Error 404 when trying to get a Certtificate

Please fill out the fields below so we can help you better. Note: you must provide your domain name to get help. Domain names for issued certificates are all made public in Certificate Transparency logs (e.g. https://crt.sh/?q=example.com), so withholding your domain name here does not increase secrecy, but only makes it harder for us to provide help.

My domain is:dawn2.systemcv.org.uk

I ran this command:certbot --apache --agree-tos --redirect --hsts --staple-ocsp --email peter.byrne@systemcv.org.uk -d dawn2.systemcv.org.uk

It produced this output:Saving debug log to /var/log/letsencrypt/letsencrypt.log
Plugins selected: Authenticator apache, Installer apache
Obtaining a new certificate
Performing the following challenges:
http-01 challenge for dawn2.systemcv.org.uk
Enabled Apache rewrite module
Waiting for verification…
Cleaning up challenges
Failed authorization procedure. dawn2.systemcv.org.uk (http-01): urn:ietf:params:acme:error:unauthorized :: The client lacks sufficient authorization :: Invalid response from http://dawn2.systemcv.org.uk/.well-known/acme-challenge/bXfGeOszZGL7L3qnk6aeaYS6WRsHDvXVJy5IZLga3Xk [217.155.230.148]: “\n\n404 Not Found\n\n

Not Found

\n<p”

My web server is (include version):latest Apache

The operating system my web server runs on is (include version):Ubuntu 18.04 LTS

My hosting provider, if applicable, is:me

I can login to a root shell on my machine (yes or no, or I don’t know):yes

I’m using a control panel to manage my site (no, or provide the name and version of the control panel):no

The version of my client is (e.g. output of certbot --version or certbot-auto --version if you’re using Certbot):certbot 0.31.0

Additional Info: I am trying to create a mailserver for domain g8mcv.me.uk on server dawn2.systemcv.org.uk
by following the instructions at https://www.linuxbabe.com/mail-server/setup-basic-postfix-mail-sever-ubuntu

Currently, this mail domain is on a different server which is self-certificated

I have minimal knowledge of Apache or any web server and do not intend to use it other than to get the certicifcate to use with Postfix/Dovecot.
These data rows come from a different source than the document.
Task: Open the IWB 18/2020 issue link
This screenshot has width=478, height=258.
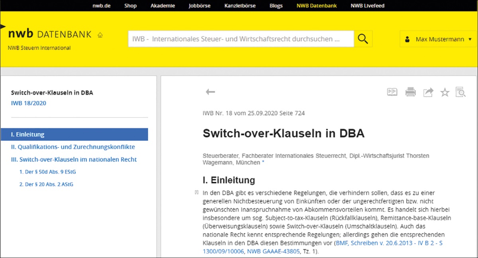Action: (29, 103)
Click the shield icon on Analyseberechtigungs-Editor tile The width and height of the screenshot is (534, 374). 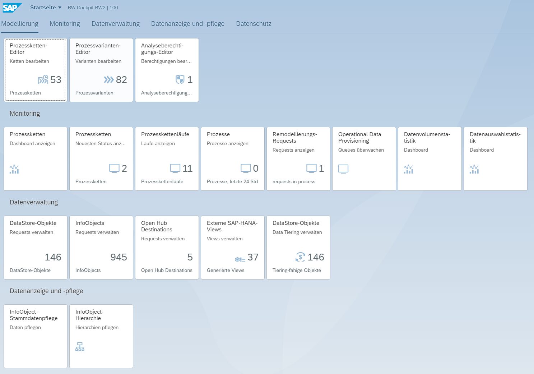(180, 79)
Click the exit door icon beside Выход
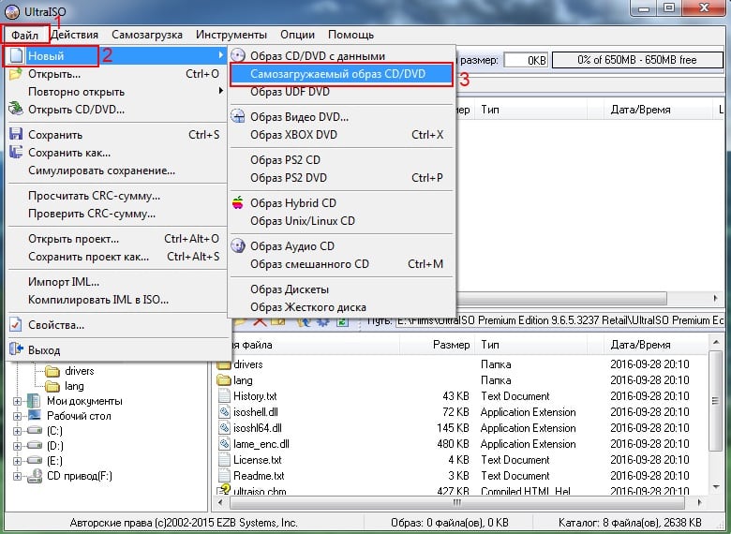 coord(15,349)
So, I have no idea if it is set up correctly - I just followed the instructions given on the website above.

If I try accessing http://dawn2.systemcv.org.uk from an external device it displays the default Apache welcome page, so the connectivity appears to be OK.

Hi @systemcv

if that command doesn't work, Certbot doesn't understand your Apache configuration.

What says

apachectl -S

VirtualHost configuration:
*:80 is a NameVirtualHost
default server dawn2.systemcv.org.uk (/etc/apache2/sites-enabled/000-default.conf:1)
port 80 namevhost dawn2.systemcv.org.uk (/etc/apache2/sites-enabled/000-default.conf:1)
port 80 namevhost dawn2.systemcv.org.uk (/etc/apache2/sites-enabled/dawn2.systemcv.org.uk.conf:1)
ServerRoot: “/etc/apache2”
Main DocumentRoot: “/var/www/html”
Main ErrorLog: “/var/log/apache2/error.log”
Mutex default: dir="/var/run/apache2/" mechanism=default
Mutex watchdog-callback: using_defaults
PidFile: “/var/run/apache2/apache2.pid”
Define: DUMP_VHOSTS
Define: DUMP_RUN_CFG
User: name=“www-data” id=33
Group: name=“www-data” id=33

There

you see the problem.

Two identical combinations port + vHost.

Merge these definitions in one definition, remove (disable) the other, restart, try it again.
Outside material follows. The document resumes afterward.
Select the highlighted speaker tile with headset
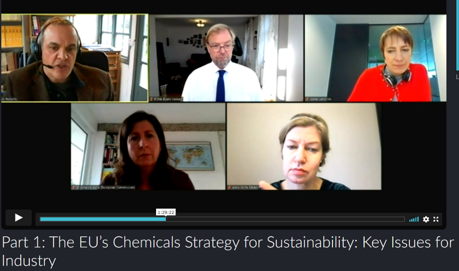This screenshot has height=271, width=459. [x=75, y=58]
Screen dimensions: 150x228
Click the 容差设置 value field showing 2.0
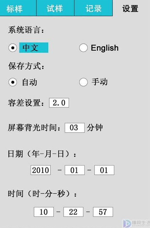point(59,103)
Every combination of port and domain name must be unique.

Took me a while to figure out how to clean up the Apache config,but it all now works properly and I have been able to obtain a certificate successfully.

Many thanks for your help.

1 Like

This topic was automatically closed 30 days after the last reply. New replies are no longer allowed.